Work order :: As you look over the data below, please find each line where the word "Flip" appears, then copy it.

──────── Information provided ────────

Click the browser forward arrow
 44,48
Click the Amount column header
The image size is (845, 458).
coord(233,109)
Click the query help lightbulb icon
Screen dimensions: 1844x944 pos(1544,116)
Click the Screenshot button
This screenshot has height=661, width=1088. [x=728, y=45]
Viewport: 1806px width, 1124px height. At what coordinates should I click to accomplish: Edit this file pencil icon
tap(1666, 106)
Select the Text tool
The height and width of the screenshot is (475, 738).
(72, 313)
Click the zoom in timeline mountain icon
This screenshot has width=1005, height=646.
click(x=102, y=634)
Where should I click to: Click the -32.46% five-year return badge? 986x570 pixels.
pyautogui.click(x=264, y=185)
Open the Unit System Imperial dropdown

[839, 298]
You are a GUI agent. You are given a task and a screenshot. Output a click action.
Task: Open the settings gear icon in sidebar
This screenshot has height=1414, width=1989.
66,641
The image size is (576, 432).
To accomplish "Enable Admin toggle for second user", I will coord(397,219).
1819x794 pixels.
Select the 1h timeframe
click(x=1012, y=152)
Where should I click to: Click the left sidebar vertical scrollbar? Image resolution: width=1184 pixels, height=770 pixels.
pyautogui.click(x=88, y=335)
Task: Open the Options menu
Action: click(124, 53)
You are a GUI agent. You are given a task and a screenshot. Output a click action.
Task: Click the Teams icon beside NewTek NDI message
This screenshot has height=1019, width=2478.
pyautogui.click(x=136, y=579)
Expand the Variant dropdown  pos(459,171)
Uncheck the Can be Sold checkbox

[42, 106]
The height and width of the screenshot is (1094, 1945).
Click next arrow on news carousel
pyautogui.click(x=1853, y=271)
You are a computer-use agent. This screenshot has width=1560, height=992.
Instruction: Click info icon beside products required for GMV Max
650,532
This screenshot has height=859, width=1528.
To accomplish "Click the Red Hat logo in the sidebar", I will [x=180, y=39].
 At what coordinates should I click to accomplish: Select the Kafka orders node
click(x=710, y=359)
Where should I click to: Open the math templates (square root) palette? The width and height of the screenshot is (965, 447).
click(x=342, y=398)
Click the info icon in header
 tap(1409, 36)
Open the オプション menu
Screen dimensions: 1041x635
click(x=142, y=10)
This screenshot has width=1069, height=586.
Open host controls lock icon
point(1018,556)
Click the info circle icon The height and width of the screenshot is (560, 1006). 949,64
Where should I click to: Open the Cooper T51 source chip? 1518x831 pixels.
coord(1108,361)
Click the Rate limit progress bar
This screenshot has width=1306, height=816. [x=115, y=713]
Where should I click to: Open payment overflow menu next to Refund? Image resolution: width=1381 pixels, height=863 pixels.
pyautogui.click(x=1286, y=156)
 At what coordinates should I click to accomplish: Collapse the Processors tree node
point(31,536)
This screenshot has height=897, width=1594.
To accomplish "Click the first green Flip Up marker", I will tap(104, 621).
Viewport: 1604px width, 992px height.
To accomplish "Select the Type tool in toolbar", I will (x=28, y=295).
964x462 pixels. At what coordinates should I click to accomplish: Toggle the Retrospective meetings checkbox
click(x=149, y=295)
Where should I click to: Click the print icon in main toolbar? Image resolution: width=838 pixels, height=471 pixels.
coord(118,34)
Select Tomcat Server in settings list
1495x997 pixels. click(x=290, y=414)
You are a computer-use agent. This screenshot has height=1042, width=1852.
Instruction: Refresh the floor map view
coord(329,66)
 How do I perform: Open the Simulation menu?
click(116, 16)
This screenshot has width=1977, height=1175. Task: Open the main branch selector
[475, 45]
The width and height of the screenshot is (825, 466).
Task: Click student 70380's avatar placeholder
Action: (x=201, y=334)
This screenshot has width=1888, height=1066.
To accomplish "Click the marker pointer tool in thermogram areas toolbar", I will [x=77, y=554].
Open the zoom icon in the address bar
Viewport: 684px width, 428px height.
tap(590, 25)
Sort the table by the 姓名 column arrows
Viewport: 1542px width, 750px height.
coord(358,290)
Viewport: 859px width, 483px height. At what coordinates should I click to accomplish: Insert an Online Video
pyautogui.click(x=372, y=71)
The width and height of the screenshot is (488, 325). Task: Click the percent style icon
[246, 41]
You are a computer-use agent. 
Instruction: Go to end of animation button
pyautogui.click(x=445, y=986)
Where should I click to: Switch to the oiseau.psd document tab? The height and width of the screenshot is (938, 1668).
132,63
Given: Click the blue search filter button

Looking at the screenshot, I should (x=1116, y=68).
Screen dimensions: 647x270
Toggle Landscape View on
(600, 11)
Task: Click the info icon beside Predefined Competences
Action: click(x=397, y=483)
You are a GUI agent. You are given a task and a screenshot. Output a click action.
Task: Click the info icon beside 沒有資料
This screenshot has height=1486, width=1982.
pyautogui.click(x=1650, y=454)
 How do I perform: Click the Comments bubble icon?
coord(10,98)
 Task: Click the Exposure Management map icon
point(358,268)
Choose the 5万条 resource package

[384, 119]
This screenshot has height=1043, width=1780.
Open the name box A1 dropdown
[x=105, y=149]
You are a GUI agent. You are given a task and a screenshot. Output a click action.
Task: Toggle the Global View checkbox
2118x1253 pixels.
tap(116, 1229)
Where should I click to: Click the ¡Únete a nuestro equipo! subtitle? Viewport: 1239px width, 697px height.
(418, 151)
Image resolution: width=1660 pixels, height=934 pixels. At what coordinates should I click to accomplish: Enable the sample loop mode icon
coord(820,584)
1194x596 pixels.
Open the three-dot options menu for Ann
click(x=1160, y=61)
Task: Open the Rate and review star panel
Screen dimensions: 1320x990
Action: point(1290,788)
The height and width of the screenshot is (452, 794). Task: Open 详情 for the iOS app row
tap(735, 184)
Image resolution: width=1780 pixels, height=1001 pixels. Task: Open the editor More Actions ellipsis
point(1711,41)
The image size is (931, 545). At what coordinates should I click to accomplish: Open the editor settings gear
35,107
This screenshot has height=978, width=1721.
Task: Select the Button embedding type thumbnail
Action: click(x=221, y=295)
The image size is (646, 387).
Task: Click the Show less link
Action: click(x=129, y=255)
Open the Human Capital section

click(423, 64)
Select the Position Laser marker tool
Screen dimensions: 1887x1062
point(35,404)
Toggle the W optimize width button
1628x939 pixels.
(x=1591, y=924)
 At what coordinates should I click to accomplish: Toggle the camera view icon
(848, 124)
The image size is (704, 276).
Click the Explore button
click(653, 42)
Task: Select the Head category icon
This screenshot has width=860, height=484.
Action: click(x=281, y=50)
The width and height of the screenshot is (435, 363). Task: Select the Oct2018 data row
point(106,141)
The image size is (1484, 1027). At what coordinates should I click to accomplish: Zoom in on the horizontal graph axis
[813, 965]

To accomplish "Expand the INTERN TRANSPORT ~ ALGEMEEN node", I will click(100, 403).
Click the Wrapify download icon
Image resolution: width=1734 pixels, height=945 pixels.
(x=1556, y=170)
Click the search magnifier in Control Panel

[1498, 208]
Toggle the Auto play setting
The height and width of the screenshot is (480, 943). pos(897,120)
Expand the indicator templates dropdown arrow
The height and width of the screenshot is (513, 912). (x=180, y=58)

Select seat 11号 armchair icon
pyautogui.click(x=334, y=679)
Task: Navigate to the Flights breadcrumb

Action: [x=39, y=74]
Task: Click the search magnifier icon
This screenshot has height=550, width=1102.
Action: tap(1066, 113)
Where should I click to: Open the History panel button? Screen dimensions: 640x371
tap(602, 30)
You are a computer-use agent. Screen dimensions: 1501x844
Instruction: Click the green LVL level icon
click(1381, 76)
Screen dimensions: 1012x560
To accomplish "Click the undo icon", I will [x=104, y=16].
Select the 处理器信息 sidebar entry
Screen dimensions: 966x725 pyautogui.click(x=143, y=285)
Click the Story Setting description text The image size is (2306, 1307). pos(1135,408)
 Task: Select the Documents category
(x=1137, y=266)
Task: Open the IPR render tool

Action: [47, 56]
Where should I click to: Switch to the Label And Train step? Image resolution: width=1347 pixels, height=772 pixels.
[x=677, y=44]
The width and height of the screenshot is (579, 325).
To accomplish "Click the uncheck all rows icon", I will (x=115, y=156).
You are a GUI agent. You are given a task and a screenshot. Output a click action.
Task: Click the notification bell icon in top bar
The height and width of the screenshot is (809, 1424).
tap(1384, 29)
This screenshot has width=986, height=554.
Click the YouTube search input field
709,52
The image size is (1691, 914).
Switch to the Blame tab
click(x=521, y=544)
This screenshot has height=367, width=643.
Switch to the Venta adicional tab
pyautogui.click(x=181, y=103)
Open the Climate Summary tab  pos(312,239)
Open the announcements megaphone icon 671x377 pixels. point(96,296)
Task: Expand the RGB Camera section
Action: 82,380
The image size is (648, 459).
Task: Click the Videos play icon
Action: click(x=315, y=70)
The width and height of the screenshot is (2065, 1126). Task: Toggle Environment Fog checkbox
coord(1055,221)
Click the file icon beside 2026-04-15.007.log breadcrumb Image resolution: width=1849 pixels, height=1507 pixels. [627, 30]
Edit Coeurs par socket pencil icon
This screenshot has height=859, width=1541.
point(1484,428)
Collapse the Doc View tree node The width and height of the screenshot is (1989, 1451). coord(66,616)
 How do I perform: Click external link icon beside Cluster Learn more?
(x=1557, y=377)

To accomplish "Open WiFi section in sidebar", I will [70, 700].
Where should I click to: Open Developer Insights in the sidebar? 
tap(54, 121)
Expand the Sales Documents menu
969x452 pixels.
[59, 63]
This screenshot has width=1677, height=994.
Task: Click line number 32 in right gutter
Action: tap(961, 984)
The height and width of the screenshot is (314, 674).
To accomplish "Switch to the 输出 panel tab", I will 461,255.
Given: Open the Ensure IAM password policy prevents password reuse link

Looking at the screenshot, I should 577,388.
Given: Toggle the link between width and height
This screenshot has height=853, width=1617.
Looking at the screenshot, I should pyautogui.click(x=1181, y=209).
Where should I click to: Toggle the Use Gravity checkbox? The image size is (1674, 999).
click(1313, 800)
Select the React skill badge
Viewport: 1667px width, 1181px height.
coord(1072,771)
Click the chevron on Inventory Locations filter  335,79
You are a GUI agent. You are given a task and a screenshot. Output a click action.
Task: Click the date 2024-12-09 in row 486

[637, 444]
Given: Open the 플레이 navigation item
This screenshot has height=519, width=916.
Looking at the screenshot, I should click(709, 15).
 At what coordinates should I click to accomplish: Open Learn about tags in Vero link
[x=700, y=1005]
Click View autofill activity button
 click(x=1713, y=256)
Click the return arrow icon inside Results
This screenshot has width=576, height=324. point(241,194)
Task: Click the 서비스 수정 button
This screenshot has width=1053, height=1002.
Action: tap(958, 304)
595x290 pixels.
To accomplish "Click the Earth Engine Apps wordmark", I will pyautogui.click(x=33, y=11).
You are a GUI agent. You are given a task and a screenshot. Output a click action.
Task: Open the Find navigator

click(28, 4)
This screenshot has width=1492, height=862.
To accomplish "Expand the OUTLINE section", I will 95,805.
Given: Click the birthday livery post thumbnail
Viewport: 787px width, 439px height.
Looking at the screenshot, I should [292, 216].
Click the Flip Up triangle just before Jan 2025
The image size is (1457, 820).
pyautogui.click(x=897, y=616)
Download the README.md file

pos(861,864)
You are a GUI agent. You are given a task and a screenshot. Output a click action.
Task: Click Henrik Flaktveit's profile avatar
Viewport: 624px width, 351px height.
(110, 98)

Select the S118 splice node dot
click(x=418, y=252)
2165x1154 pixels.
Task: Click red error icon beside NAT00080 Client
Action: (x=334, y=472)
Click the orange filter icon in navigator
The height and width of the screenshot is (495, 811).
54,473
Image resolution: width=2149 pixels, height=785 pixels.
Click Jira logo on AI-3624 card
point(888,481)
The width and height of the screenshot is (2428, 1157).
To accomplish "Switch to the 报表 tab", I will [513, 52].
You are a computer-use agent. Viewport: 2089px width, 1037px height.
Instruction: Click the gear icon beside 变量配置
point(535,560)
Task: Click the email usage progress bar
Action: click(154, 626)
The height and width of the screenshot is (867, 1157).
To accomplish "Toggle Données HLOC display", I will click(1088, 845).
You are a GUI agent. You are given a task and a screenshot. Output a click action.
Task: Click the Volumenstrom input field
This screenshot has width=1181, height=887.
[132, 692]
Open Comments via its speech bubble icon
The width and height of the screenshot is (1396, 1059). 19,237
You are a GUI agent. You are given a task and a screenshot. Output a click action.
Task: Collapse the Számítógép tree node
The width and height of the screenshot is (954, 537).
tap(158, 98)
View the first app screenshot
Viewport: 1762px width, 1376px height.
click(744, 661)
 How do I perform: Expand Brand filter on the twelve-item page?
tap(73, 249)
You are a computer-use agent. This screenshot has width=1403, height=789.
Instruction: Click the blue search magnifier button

────────

Result for this task ::
To accomplish "Click the first green Flip Up marker", I will tap(104, 621).
Click the Flip Up triangle just before Jan 2025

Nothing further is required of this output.